EXERCISE INPUT ▸
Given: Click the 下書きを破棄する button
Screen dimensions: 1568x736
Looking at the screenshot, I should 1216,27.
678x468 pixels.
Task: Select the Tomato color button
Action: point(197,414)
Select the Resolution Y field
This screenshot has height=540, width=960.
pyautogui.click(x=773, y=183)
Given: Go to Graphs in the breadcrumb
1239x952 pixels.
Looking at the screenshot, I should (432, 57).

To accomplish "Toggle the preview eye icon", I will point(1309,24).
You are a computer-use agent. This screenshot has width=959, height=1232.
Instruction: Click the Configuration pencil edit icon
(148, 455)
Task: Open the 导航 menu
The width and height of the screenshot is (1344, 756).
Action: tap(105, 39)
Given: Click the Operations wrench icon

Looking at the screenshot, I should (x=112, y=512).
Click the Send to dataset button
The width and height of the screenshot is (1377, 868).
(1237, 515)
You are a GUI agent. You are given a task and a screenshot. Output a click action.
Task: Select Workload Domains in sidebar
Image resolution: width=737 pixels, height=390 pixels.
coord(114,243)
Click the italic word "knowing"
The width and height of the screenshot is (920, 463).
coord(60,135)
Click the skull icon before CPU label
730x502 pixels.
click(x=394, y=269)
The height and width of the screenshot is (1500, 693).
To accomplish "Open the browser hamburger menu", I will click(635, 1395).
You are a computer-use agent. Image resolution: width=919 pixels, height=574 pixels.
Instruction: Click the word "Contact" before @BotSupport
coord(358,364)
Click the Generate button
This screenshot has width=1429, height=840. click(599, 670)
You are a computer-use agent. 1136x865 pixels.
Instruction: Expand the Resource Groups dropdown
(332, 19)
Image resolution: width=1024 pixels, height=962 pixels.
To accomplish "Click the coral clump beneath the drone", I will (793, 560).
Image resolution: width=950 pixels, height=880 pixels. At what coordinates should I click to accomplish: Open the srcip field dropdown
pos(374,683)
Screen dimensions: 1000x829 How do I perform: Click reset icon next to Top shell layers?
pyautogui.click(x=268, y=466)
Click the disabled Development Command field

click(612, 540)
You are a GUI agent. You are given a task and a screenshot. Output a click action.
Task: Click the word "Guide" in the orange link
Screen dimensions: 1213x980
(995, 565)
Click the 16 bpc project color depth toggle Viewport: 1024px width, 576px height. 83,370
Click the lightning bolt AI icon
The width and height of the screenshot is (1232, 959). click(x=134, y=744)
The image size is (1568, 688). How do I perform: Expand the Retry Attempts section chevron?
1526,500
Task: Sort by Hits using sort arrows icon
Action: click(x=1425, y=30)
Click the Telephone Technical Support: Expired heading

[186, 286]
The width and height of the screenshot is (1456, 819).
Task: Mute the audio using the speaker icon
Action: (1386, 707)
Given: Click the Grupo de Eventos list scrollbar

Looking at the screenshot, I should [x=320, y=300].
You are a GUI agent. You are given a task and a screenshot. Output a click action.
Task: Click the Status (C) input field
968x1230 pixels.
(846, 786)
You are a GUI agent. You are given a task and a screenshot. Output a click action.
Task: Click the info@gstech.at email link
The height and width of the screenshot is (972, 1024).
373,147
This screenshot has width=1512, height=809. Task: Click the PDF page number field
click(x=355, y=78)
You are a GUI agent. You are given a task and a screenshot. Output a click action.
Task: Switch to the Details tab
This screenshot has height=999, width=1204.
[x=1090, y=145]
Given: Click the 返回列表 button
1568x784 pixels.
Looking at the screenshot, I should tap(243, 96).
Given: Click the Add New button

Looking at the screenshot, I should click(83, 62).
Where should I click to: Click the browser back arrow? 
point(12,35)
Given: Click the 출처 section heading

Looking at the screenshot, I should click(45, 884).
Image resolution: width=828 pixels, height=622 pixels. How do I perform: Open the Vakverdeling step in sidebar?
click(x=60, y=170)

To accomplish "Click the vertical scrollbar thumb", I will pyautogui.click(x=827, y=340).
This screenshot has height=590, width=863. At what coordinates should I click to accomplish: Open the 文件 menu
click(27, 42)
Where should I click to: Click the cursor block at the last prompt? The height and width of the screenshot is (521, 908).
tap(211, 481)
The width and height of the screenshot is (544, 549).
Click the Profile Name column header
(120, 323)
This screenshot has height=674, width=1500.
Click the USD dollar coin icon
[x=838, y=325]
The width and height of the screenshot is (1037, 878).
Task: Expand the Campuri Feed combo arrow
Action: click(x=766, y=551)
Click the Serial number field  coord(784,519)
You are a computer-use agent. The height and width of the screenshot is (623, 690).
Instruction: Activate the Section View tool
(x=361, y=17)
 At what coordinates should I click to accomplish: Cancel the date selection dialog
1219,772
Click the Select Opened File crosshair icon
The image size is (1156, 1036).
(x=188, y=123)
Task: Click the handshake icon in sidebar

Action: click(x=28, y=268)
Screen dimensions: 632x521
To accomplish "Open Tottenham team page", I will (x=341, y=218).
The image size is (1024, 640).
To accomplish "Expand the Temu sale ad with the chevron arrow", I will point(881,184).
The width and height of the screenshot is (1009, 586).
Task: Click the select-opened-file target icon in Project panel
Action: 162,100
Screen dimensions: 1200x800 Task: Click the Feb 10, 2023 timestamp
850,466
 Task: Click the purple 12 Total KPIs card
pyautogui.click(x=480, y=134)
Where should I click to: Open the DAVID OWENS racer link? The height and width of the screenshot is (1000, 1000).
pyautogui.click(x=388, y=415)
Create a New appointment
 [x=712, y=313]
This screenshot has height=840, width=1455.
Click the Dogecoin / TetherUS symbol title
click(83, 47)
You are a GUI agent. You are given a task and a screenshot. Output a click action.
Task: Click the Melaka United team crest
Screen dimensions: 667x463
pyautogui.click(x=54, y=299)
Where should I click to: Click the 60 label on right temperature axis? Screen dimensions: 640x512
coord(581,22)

WHAT TO WORK ON ▸ Could you lay out every line of the listing above as a numbered list, leaving out the blank lines?

WRITTEN SOLUTION ▸
1. Given: Click the 下書きを破棄する button
2. Screen dimensions: 1568x736
3. Looking at the screenshot, I should 1216,27.
4. 678x468 pixels.
5. Task: Select the Tomato color button
6. Action: point(197,414)
7. Select the Resolution Y field
8. This screenshot has height=540, width=960.
9. pyautogui.click(x=773, y=183)
10. Given: Go to Graphs in the breadcrumb
11. 1239x952 pixels.
12. Looking at the screenshot, I should (432, 57).
13. To accomplish "Toggle the preview eye icon", I will point(1309,24).
14. You are a computer-use agent. This screenshot has width=959, height=1232.
15. Instruction: Click the Configuration pencil edit icon
16. (148, 455)
17. Task: Open the 导航 menu
18. The width and height of the screenshot is (1344, 756).
19. Action: tap(105, 39)
20. Given: Click the Operations wrench icon
21. Looking at the screenshot, I should (x=112, y=512).
22. Click the Send to dataset button
23. The width and height of the screenshot is (1377, 868).
24. (1237, 515)
25. You are a GUI agent. You are given a task and a screenshot. Output a click action.
26. Task: Select Workload Domains in sidebar
27. Image resolution: width=737 pixels, height=390 pixels.
28. coord(114,243)
29. Click the italic word "knowing"
30. The width and height of the screenshot is (920, 463).
31. coord(60,135)
32. Click the skull icon before CPU label
33. 730x502 pixels.
34. click(x=394, y=269)
35. The height and width of the screenshot is (1500, 693).
36. To accomplish "Open the browser hamburger menu", I will click(635, 1395).
37. You are a computer-use agent. Image resolution: width=919 pixels, height=574 pixels.
38. Instruction: Click the word "Contact" before @BotSupport
39. coord(358,364)
40. Click the Generate button
41. This screenshot has width=1429, height=840. click(599, 670)
42. You are a computer-use agent. 1136x865 pixels.
43. Instruction: Expand the Resource Groups dropdown
44. (332, 19)
45. Image resolution: width=1024 pixels, height=962 pixels.
46. To accomplish "Click the coral clump beneath the drone", I will (793, 560).
47. Image resolution: width=950 pixels, height=880 pixels. At what coordinates should I click to accomplish: Open the srcip field dropdown
48. pos(374,683)
49. Screen dimensions: 1000x829 How do I perform: Click reset icon next to Top shell layers?
50. pyautogui.click(x=268, y=466)
51. Click the disabled Development Command field
52. click(612, 540)
53. You are a GUI agent. You are given a task and a screenshot. Output a click action.
54. Task: Click the word "Guide" in the orange link
55. Screen dimensions: 1213x980
56. (995, 565)
57. Click the 16 bpc project color depth toggle Viewport: 1024px width, 576px height. 83,370
58. Click the lightning bolt AI icon
59. The width and height of the screenshot is (1232, 959). click(x=134, y=744)
60. The image size is (1568, 688). How do I perform: Expand the Retry Attempts section chevron?
61. 1526,500
62. Task: Sort by Hits using sort arrows icon
63. Action: click(x=1425, y=30)
64. Click the Telephone Technical Support: Expired heading
65. [186, 286]
66. The width and height of the screenshot is (1456, 819).
67. Task: Mute the audio using the speaker icon
68. Action: (1386, 707)
69. Given: Click the Grupo de Eventos list scrollbar
70. Looking at the screenshot, I should [x=320, y=300].
71. You are a GUI agent. You are given a task and a screenshot. Output a click action.
72. Task: Click the Status (C) input field
73. 968x1230 pixels.
74. (846, 786)
75. You are a GUI agent. You are given a task and a screenshot. Output a click action.
76. Task: Click the info@gstech.at email link
77. The height and width of the screenshot is (972, 1024).
78. 373,147
79. This screenshot has width=1512, height=809. Task: Click the PDF page number field
80. click(x=355, y=78)
81. You are a GUI agent. You are given a task and a screenshot. Output a click action.
82. Task: Switch to the Details tab
83. This screenshot has height=999, width=1204.
84. [x=1090, y=145]
85. Given: Click the 返回列表 button
86. 1568x784 pixels.
87. Looking at the screenshot, I should tap(243, 96).
88. Given: Click the Add New button
89. Looking at the screenshot, I should click(83, 62).
90. Where should I click to: Click the browser back arrow? 
91. point(12,35)
92. Given: Click the 출처 section heading
93. Looking at the screenshot, I should click(45, 884).
94. Image resolution: width=828 pixels, height=622 pixels. How do I perform: Open the Vakverdeling step in sidebar?
95. click(x=60, y=170)
96. To accomplish "Click the vertical scrollbar thumb", I will pyautogui.click(x=827, y=340).
97. This screenshot has height=590, width=863. At what coordinates should I click to accomplish: Open the 文件 menu
98. click(27, 42)
99. Where should I click to: Click the cursor block at the last prompt? The height and width of the screenshot is (521, 908).
100. tap(211, 481)
101. The width and height of the screenshot is (544, 549).
102. Click the Profile Name column header
103. (120, 323)
104. This screenshot has height=674, width=1500.
105. Click the USD dollar coin icon
106. [x=838, y=325]
107. The width and height of the screenshot is (1037, 878).
108. Task: Expand the Campuri Feed combo arrow
109. Action: click(x=766, y=551)
110. Click the Serial number field  coord(784,519)
111. You are a computer-use agent. The height and width of the screenshot is (623, 690).
112. Instruction: Activate the Section View tool
113. (x=361, y=17)
114.  At what coordinates should I click to accomplish: Cancel the date selection dialog
115. 1219,772
116. Click the Select Opened File crosshair icon
117. The image size is (1156, 1036).
118. (x=188, y=123)
119. Task: Click the handshake icon in sidebar
120. Action: click(x=28, y=268)
121. Screen dimensions: 632x521
122. To accomplish "Open Tottenham team page", I will (x=341, y=218).
123. The image size is (1024, 640).
124. To accomplish "Expand the Temu sale ad with the chevron arrow", I will point(881,184).
125. The width and height of the screenshot is (1009, 586).
126. Task: Click the select-opened-file target icon in Project panel
127. Action: 162,100
128. Screen dimensions: 1200x800 Task: Click the Feb 10, 2023 timestamp
129. 850,466
130.  Task: Click the purple 12 Total KPIs card
131. pyautogui.click(x=480, y=134)
132. Where should I click to: Open the DAVID OWENS racer link? The height and width of the screenshot is (1000, 1000).
133. pyautogui.click(x=388, y=415)
134. Create a New appointment
135.  [x=712, y=313]
136. This screenshot has height=840, width=1455.
137. Click the Dogecoin / TetherUS symbol title
138. click(83, 47)
139. You are a GUI agent. You are given a task and a screenshot. Output a click action.
140. Task: Click the Melaka United team crest
141. Screen dimensions: 667x463
142. pyautogui.click(x=54, y=299)
143. Where should I click to: Click the 60 label on right temperature axis? Screen dimensions: 640x512
144. coord(581,22)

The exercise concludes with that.